* [How to complete this task]: Everything from the line that contains "Given: Focus the site name input field" through the last line of the listing must be copied exactly, with both of those lines included and no others.

* [Data for analysis]:
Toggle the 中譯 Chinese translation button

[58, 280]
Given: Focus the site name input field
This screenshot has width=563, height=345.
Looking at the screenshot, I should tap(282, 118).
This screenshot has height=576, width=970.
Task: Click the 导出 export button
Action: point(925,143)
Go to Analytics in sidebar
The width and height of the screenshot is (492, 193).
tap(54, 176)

* [Result of this task]:
Given: Focus the site name input field
This screenshot has width=563, height=345.
Looking at the screenshot, I should tap(282, 118).
This screenshot has height=576, width=970.
Task: Click the 导出 export button
Action: point(925,143)
Go to Analytics in sidebar
The width and height of the screenshot is (492, 193).
tap(54, 176)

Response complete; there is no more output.